The units began trading on the Nasdaq Global Market ("Nasdaq") under the ticker symbol "AESPU" on June 3, 2026. Once the securities comprising the units begin separate trading, the Class A ordinary shares, warrants and rights will be traded on Nasdaq under the symbols "AESP," "AESPW," and "AESPR," respectively.
On June 9, 2026, the Company announced that the underwriters of its initial public offering have fully exercised their over-allotment option. The additional 1,875,000 units were sold at $10.00 per unit, bringing total units sold to 14,375,000 and aggregate gross proceeds to $143,750,000. The over-allotment closing occurred on June 8, 2026.
D. Boral Capital LLC acted as co-lead underwriter for the transaction.
A registration statement on Form S-1, as amended (File No. 333-294963) (the "Registration Statement") relating to these securities was declared effective by the U.S. Securities and Exchange Commission (the "SEC") on June 2, 2026. The offering is being made only by means of a prospectus. When available, copies of the prospectus relating to this offering may be obtained by contacting: (i) Chardan, 1 Penn Plaza, Suite 4800, New York, New York 10119, by email at: [email protected]; (ii) D. Boral Capital, 590 Madison Avenue, 39th Floor, New York, New York 10022, by email at: [email protected]; or (iii) the Securities and Exchange Commission on its website at www.sec.gov.
This press release shall not constitute an offer to sell or a solicitation of an offer to buy, nor shall there be any sale of these securities in any state or jurisdiction in which such offer, solicitation or sale would be unlawful prior to registration or qualification under the securities laws of any such state or jurisdiction.
About Aeon Acquisition I Corp.
Aeon Acquisition I Corp. is a blank check company, also commonly referred to as a special purpose acquisition company, or SPAC, formed for the purpose of effecting a merger, share exchange, asset acquisition, stock purchase, reorganization or similar business combination with one or more businesses.
About D. Boral Capital
D. Boral Capital LLC is a premier, relationship-driven global investment bank headquartered in New York. The firm is dedicated to delivering exceptional strategic advisory and tailored financial solutions to middle-market and emerging growth companies.

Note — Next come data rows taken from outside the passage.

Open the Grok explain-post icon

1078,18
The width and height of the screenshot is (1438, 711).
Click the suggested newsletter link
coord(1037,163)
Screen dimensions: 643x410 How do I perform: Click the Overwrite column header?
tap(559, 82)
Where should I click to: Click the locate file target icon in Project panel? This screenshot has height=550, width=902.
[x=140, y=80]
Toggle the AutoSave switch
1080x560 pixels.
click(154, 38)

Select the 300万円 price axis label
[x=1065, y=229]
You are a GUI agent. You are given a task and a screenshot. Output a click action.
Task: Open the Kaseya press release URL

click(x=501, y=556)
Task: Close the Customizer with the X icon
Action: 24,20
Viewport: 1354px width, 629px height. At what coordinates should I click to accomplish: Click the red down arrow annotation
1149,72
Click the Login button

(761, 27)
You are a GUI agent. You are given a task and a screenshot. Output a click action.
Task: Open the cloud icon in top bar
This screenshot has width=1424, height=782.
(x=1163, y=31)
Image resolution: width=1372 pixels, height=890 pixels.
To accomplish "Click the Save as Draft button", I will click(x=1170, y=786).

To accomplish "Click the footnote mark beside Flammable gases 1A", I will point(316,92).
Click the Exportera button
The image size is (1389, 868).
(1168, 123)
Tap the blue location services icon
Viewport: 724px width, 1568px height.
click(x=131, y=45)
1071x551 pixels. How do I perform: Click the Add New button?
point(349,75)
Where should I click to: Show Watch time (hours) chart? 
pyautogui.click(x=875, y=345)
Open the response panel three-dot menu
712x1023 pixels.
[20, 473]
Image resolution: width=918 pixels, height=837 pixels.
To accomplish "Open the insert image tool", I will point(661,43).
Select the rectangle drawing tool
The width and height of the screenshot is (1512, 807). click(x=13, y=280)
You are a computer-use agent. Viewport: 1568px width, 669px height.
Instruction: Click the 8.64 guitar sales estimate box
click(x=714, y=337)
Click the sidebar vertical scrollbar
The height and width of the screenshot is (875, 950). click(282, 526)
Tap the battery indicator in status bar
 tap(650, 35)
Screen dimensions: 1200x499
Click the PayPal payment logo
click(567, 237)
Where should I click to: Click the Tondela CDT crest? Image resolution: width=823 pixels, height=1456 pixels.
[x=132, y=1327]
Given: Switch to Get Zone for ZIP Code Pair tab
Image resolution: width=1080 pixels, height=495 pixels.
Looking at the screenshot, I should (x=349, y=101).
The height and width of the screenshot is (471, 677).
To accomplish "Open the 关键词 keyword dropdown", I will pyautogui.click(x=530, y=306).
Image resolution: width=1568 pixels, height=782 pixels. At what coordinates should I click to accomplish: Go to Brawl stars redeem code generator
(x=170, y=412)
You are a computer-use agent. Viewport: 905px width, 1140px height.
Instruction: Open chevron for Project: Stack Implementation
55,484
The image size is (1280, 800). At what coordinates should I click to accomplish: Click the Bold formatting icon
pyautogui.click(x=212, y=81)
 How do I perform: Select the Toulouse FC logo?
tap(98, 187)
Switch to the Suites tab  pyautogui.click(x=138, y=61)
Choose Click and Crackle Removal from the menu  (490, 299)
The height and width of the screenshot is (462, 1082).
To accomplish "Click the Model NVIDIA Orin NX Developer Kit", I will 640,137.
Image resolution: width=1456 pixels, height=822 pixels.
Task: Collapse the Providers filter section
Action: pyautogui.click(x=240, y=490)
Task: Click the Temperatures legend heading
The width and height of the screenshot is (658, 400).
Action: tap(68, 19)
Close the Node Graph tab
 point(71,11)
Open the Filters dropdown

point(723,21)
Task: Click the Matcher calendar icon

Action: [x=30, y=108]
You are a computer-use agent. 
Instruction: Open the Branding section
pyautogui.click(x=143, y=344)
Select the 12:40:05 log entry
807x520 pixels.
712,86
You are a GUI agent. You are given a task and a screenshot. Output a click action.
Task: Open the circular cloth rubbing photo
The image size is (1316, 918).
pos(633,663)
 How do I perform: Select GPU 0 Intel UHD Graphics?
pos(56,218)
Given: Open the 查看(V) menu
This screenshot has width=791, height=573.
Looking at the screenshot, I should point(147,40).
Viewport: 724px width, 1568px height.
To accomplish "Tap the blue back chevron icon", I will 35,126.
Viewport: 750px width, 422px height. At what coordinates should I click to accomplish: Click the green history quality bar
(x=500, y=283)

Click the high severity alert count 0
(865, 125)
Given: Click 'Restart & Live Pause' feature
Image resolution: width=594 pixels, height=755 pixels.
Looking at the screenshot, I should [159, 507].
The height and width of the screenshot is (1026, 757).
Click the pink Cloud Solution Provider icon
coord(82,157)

With a proven track record, D. Boral Capital provides expert guidance to clients across diverse sectors worldwide, leveraging access to capital from key markets, including the United States, Asia, Europe, the Middle East, and Latin America.
A recognized leader on Wall Street, D. Boral Capital has successfully aggregated approximately $35 billion in capital since its inception in 2020, executing ~400 transactions across a broad range of investment banking products.
D. Boral Capital is a member of FINRA and SIPC.
Forward Looking Statement
This press release contains statements that constitute "forward-looking statements," including with respect to the initial public offering, the anticipated use of the net proceeds and the search for an initial business combination. The forward-looking statements are based on our current expectations and beliefs concerning future developments and their potential effects on us. There can be no assurance that future developments affecting us will be those that we have anticipated. No assurance can be given that the net proceeds of the offering will be used as indicated or that the Company will consummate an initial business combination. Forward-looking statements are subject to numerous conditions, many of which are beyond the control of the Company, including those set forth in the Risk Factors section of the Registration Statement and related prospectus filed in connection with the initial public offering with the SEC. Copies are available on the SEC's website, www.sec.gov. The Company undertakes no obligation to update these statements for revisions or changes after the date of this release, except as required by law.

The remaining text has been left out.